Zira kesal dan mengejar Zayn sampai di depan rumahnya. Nafasnya terengah, peluhnya sampai bercucuran membasahi tubuhnya.

“Huh, aku lelah,” ucap Zira sambil mengatur kembali nafasnya. “Kembalilah, terima kasih sudah mengantarku pulang.”

“Tidak. Aku akan pergi setelah kau masuk!” kata Zayn.

“Baiklah, sampai jumpa besok.”

Zayn baru meninggalkan tempat itu setelah bayangan Zira hilang dari pandangan matanya.

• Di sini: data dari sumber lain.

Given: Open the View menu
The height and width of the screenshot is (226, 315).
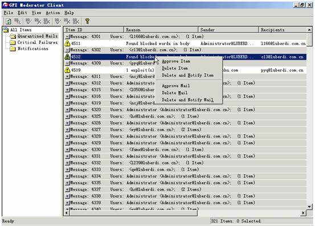Looking at the screenshot, I should click(36, 13).
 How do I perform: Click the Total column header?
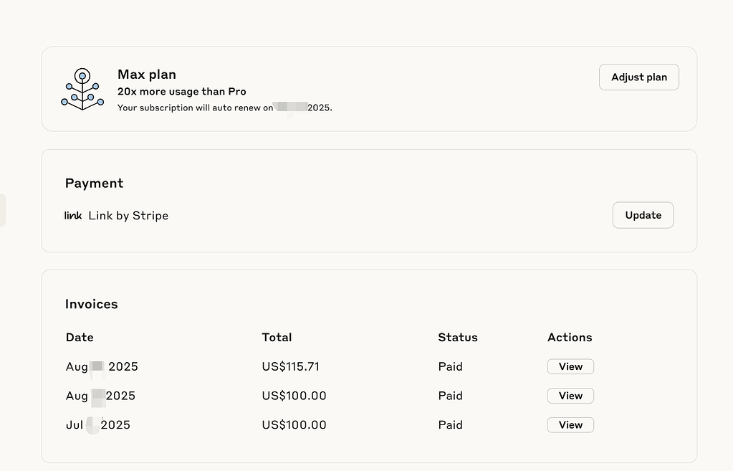(x=277, y=337)
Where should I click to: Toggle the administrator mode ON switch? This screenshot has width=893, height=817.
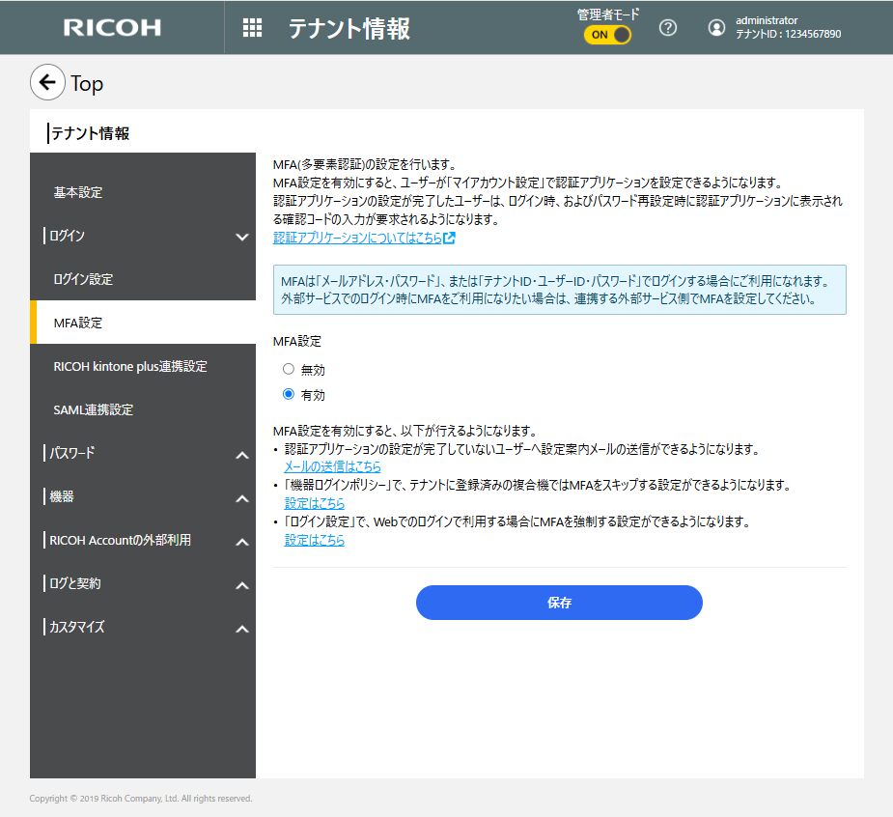[x=607, y=35]
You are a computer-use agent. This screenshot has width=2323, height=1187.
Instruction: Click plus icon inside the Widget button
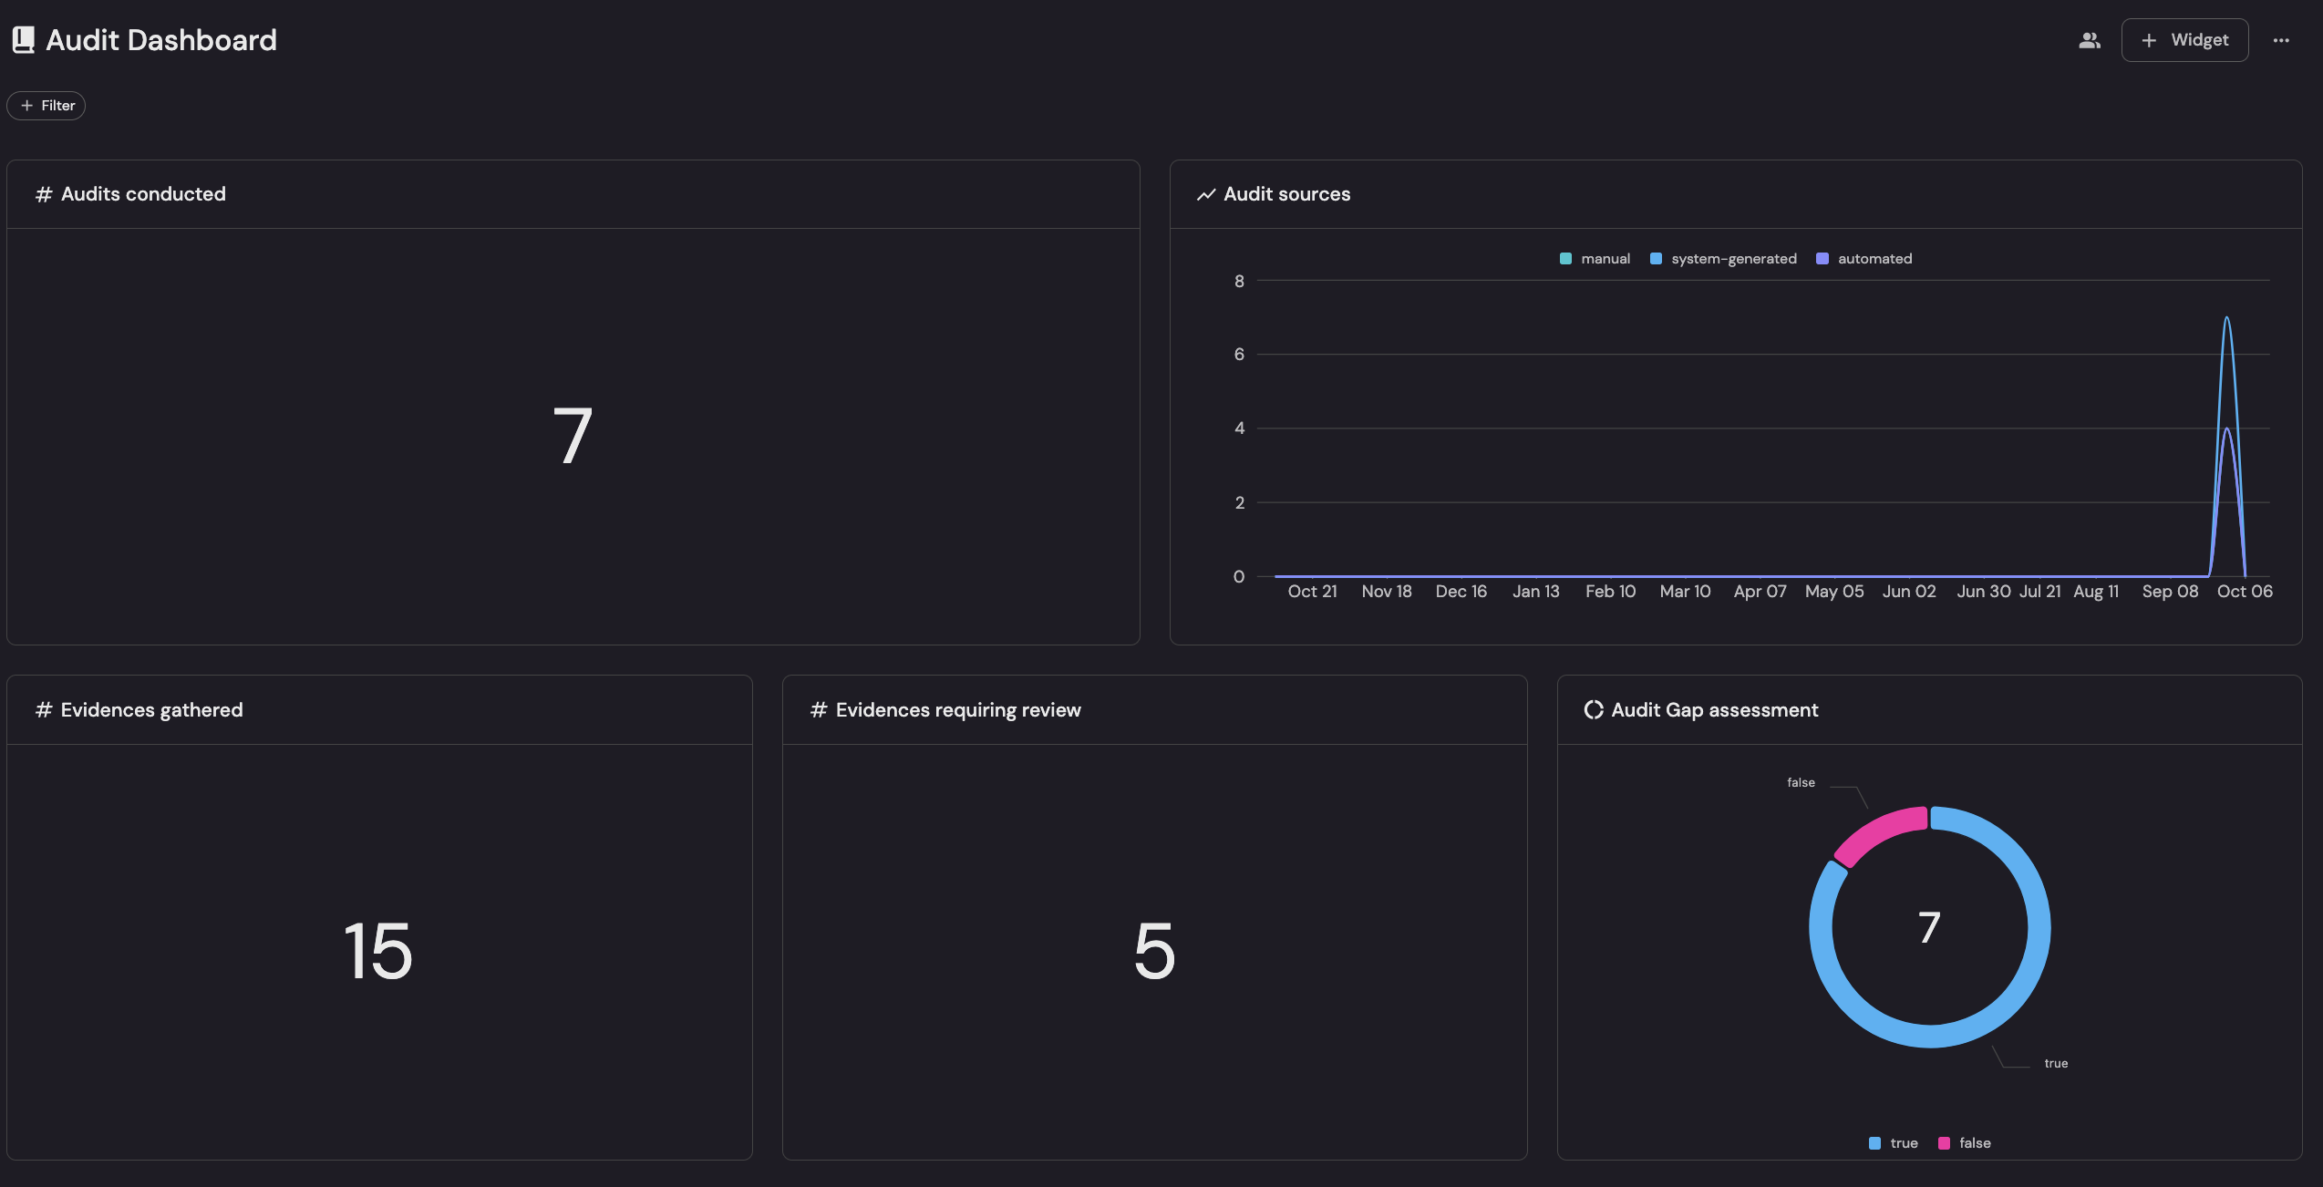click(2149, 40)
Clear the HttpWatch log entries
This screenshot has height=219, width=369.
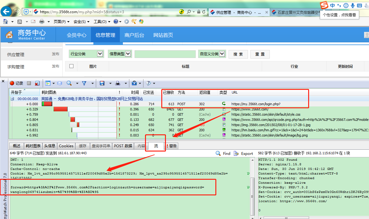[x=37, y=83]
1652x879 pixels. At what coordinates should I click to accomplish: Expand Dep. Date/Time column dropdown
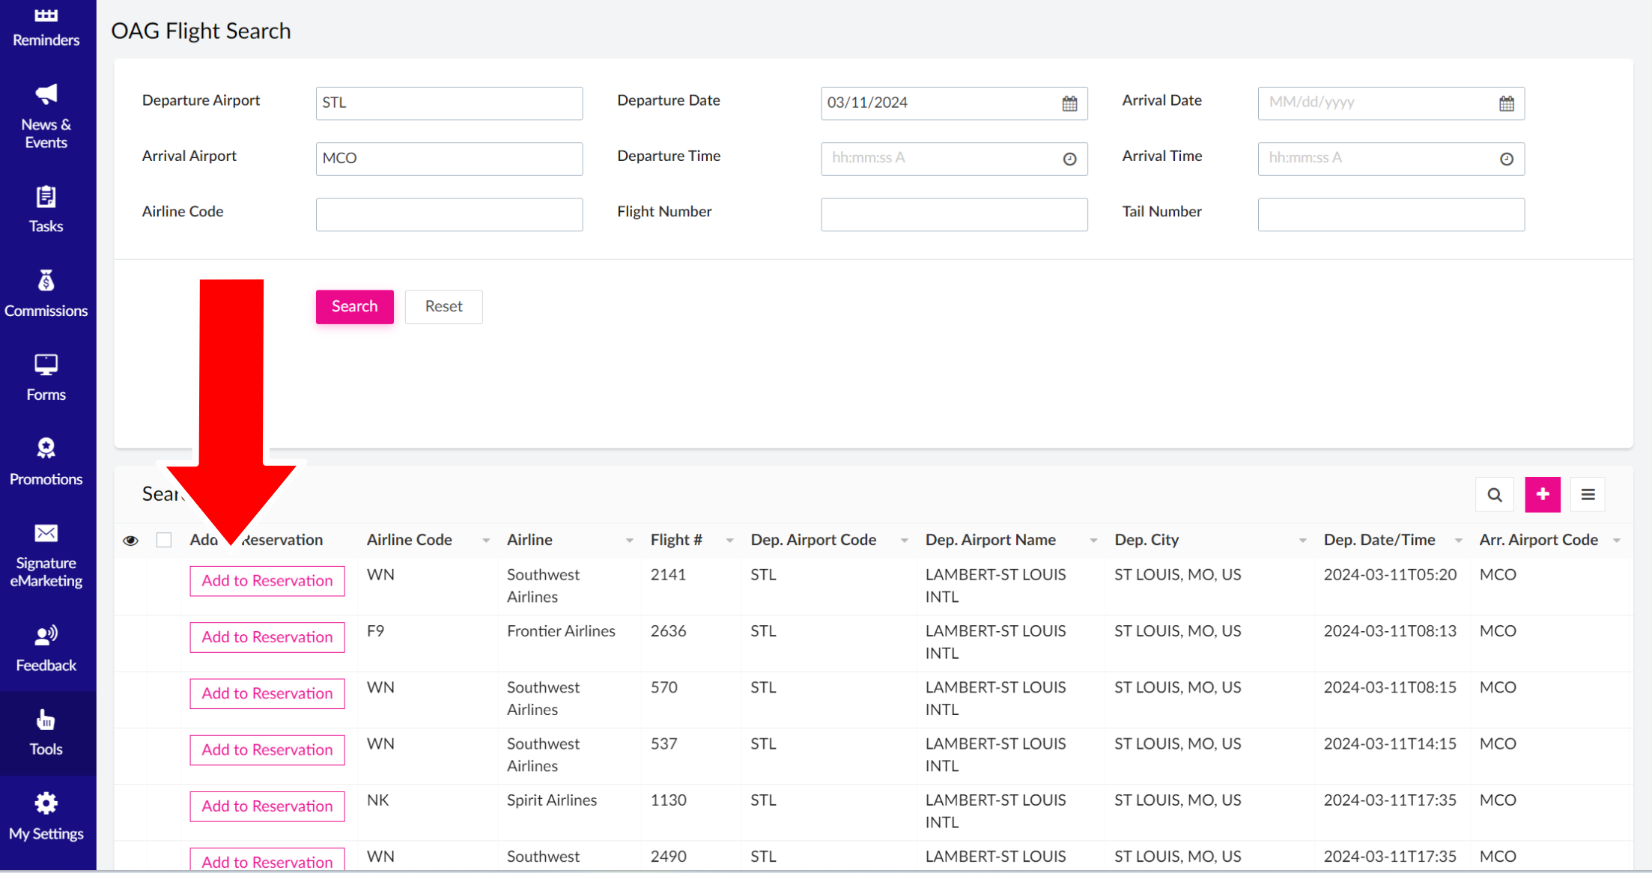[x=1458, y=541]
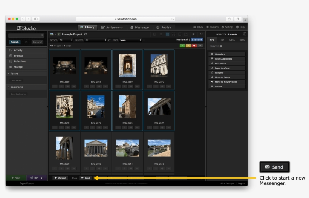This screenshot has width=309, height=198.
Task: Refresh the Example Project view
Action: pyautogui.click(x=86, y=34)
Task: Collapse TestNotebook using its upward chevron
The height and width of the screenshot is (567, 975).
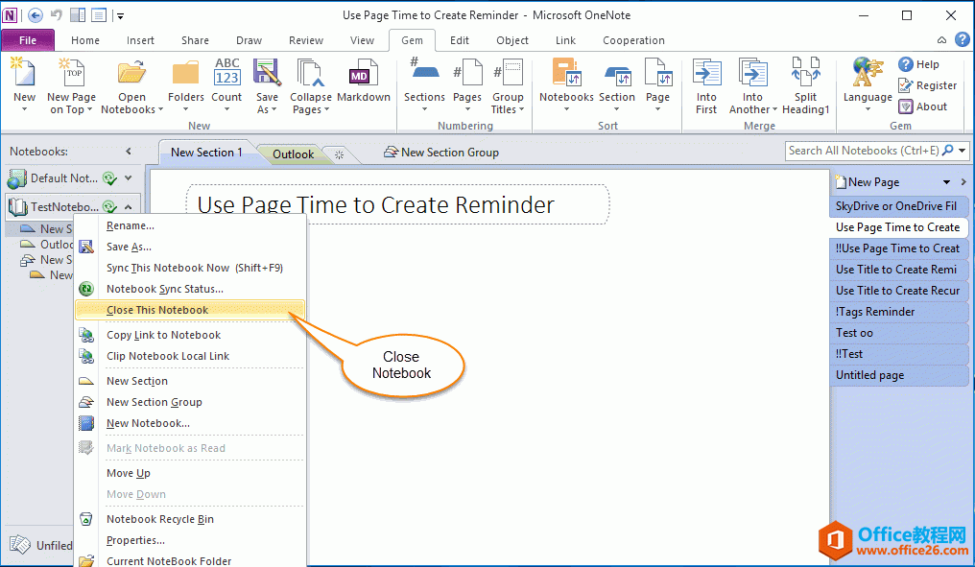Action: pos(129,206)
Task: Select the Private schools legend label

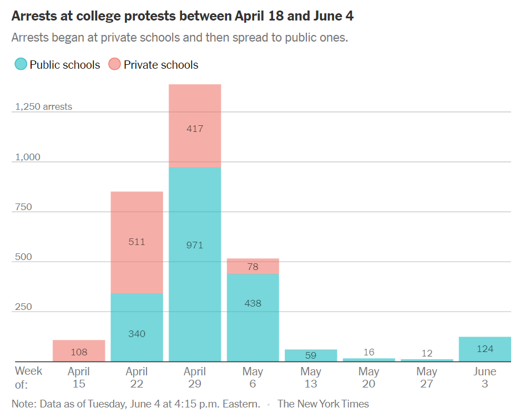Action: 160,65
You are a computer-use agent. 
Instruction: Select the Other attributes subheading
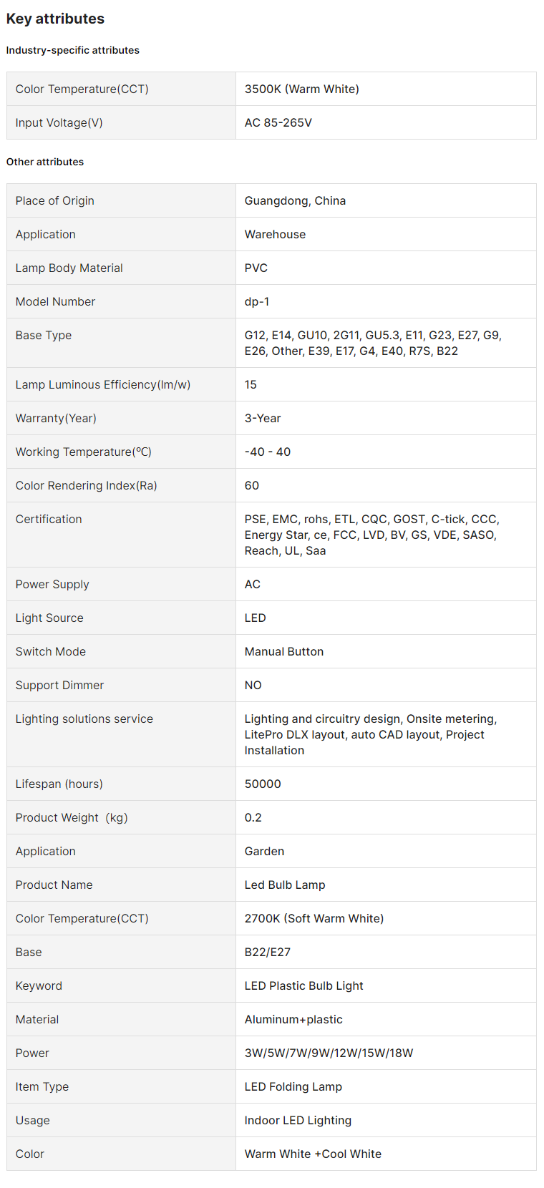tap(45, 162)
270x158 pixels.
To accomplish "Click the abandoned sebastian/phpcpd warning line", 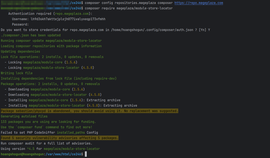I will 89,111.
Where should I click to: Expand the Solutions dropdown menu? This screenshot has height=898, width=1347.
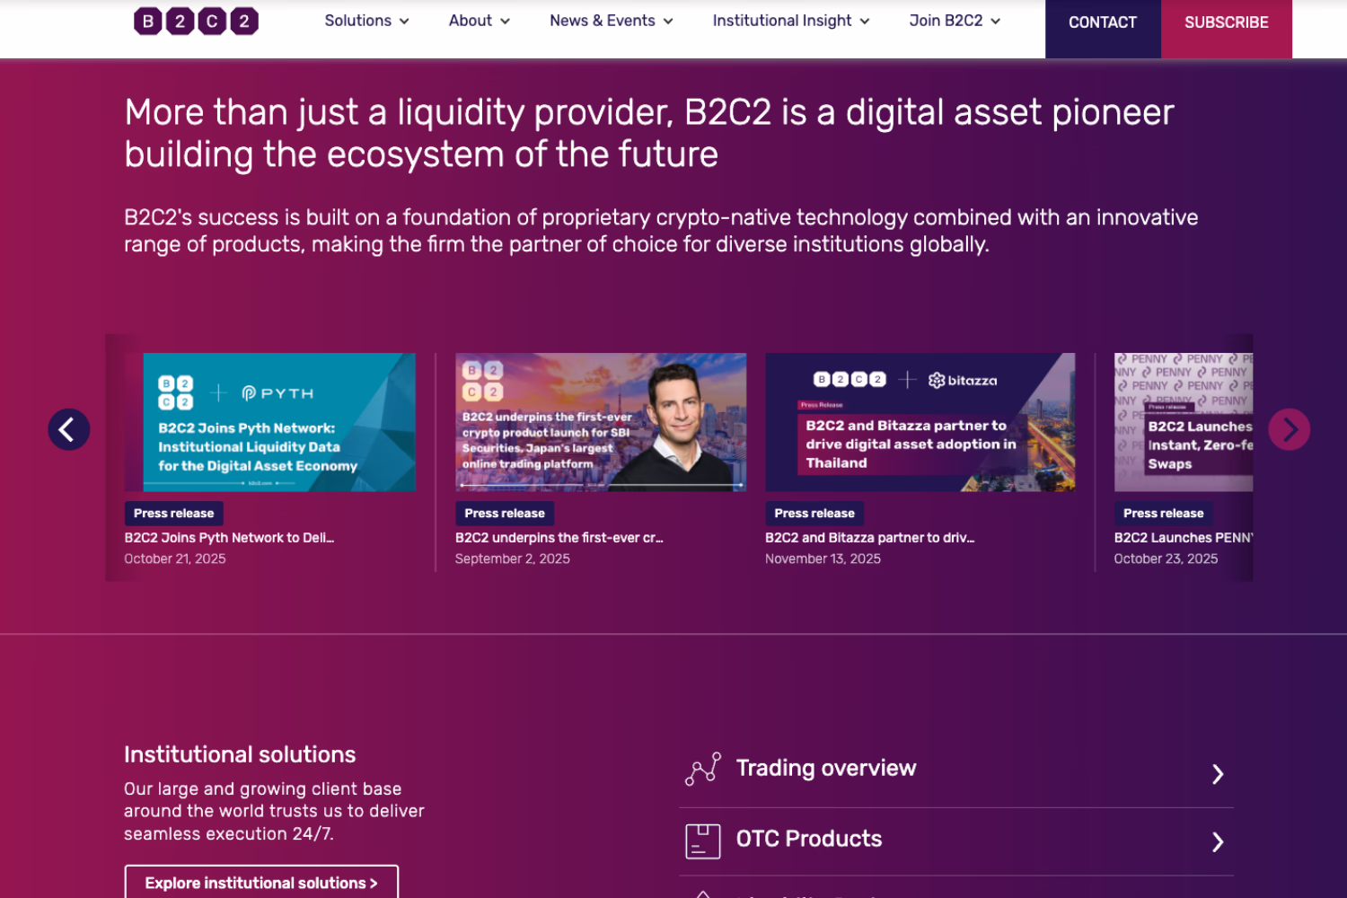point(366,21)
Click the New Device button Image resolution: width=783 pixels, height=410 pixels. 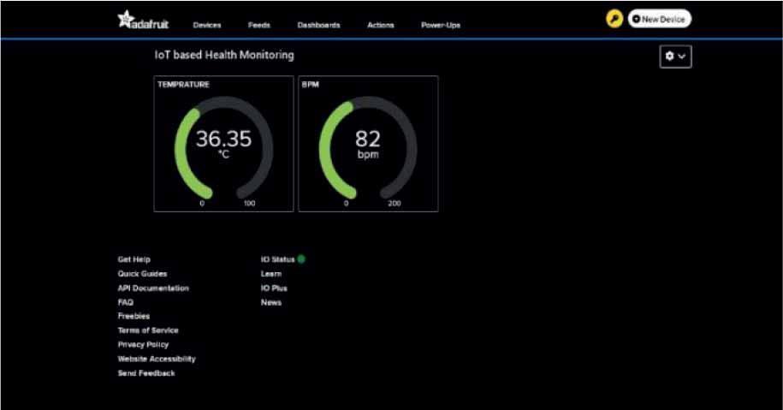pyautogui.click(x=659, y=19)
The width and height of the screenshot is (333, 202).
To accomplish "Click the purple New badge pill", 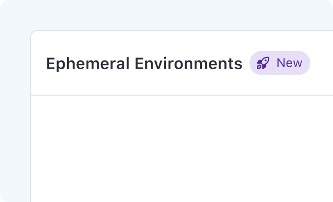I will 280,63.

Setiap harinya mereka terus seperti ini, hingga suatu hari di saat acara kelulusan berakhir. Zayn mengatakan akan mengikuti orang tua angkatnya ke luar negeri dan tidak tahu kapan ia akan kembali lagi ke sini. Dia hanya berpesan kepada Zira untuk hidup dengan baik dan jangan menunggunya kembali.